START

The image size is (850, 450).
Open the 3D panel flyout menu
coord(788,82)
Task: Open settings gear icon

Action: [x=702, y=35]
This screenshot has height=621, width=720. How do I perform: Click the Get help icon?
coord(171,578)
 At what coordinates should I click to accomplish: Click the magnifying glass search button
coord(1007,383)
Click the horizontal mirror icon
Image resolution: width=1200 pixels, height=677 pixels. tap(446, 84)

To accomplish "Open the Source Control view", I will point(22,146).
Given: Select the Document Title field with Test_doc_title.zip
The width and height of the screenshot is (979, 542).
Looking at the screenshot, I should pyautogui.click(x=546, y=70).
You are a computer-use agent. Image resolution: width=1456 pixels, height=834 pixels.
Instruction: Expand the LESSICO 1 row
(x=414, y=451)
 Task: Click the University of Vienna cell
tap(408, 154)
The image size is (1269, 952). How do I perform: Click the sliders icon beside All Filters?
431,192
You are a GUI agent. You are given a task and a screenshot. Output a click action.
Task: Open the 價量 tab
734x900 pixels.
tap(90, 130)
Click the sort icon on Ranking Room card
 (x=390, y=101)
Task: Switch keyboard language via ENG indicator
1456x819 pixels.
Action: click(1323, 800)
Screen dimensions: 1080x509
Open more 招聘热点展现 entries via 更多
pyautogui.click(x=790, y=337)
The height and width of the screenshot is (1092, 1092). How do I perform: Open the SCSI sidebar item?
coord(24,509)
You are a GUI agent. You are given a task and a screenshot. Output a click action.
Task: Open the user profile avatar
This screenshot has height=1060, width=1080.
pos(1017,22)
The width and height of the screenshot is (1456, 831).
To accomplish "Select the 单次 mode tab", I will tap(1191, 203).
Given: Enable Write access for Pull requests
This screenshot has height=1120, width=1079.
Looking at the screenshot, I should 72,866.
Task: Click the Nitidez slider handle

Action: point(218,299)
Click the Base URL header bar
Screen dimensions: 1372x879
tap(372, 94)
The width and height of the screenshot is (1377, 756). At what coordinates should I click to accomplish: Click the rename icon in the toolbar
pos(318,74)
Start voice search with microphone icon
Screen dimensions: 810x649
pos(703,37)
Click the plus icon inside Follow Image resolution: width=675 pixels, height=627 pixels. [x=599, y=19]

END

▶ [Written task]: Convert every line of the rows above into a JSON list of strings, one string per line, leaving out blank lines.

▶ [Answer to this exercise]:
[
  "The image size is (850, 450).",
  "Open the 3D panel flyout menu",
  "coord(788,82)",
  "Task: Open settings gear icon",
  "Action: [x=702, y=35]",
  "This screenshot has height=621, width=720. How do I perform: Click the Get help icon?",
  "coord(171,578)",
  " At what coordinates should I click to accomplish: Click the magnifying glass search button",
  "coord(1007,383)",
  "Click the horizontal mirror icon",
  "Image resolution: width=1200 pixels, height=677 pixels. tap(446, 84)",
  "To accomplish \"Open the Source Control view\", I will point(22,146).",
  "Given: Select the Document Title field with Test_doc_title.zip",
  "The width and height of the screenshot is (979, 542).",
  "Looking at the screenshot, I should pyautogui.click(x=546, y=70).",
  "You are a computer-use agent. Image resolution: width=1456 pixels, height=834 pixels.",
  "Instruction: Expand the LESSICO 1 row",
  "(x=414, y=451)",
  " Task: Click the University of Vienna cell",
  "tap(408, 154)",
  "The image size is (1269, 952). How do I perform: Click the sliders icon beside All Filters?",
  "431,192",
  "You are a GUI agent. You are given a task and a screenshot. Output a click action.",
  "Task: Open the 價量 tab",
  "734x900 pixels.",
  "tap(90, 130)",
  "Click the sort icon on Ranking Room card",
  " (x=390, y=101)",
  "Task: Switch keyboard language via ENG indicator",
  "1456x819 pixels.",
  "Action: click(1323, 800)",
  "Screen dimensions: 1080x509",
  "Open more 招聘热点展现 entries via 更多",
  "pyautogui.click(x=790, y=337)",
  "The height and width of the screenshot is (1092, 1092). How do I perform: Open the SCSI sidebar item?",
  "coord(24,509)",
  "You are a GUI agent. You are given a task and a screenshot. Output a click action.",
  "Task: Open the user profile avatar",
  "This screenshot has height=1060, width=1080.",
  "pos(1017,22)",
  "The width and height of the screenshot is (1456, 831).",
  "To accomplish \"Select the 单次 mode tab\", I will tap(1191, 203).",
  "Given: Enable Write access for Pull requests",
  "This screenshot has height=1120, width=1079.",
  "Looking at the screenshot, I should 72,866.",
  "Task: Click the Nitidez slider handle",
  "Action: point(218,299)",
  "Click the Base URL header bar",
  "Screen dimensions: 1372x879",
  "tap(372, 94)",
  "The width and height of the screenshot is (1377, 756). At what coordinates should I click to accomplish: Click the rename icon in the toolbar",
  "pos(318,74)",
  "Start voice search with microphone icon",
  "Screen dimensions: 810x649",
  "pos(703,37)",
  "Click the plus icon inside Follow Image resolution: width=675 pixels, height=627 pixels. [x=599, y=19]"
]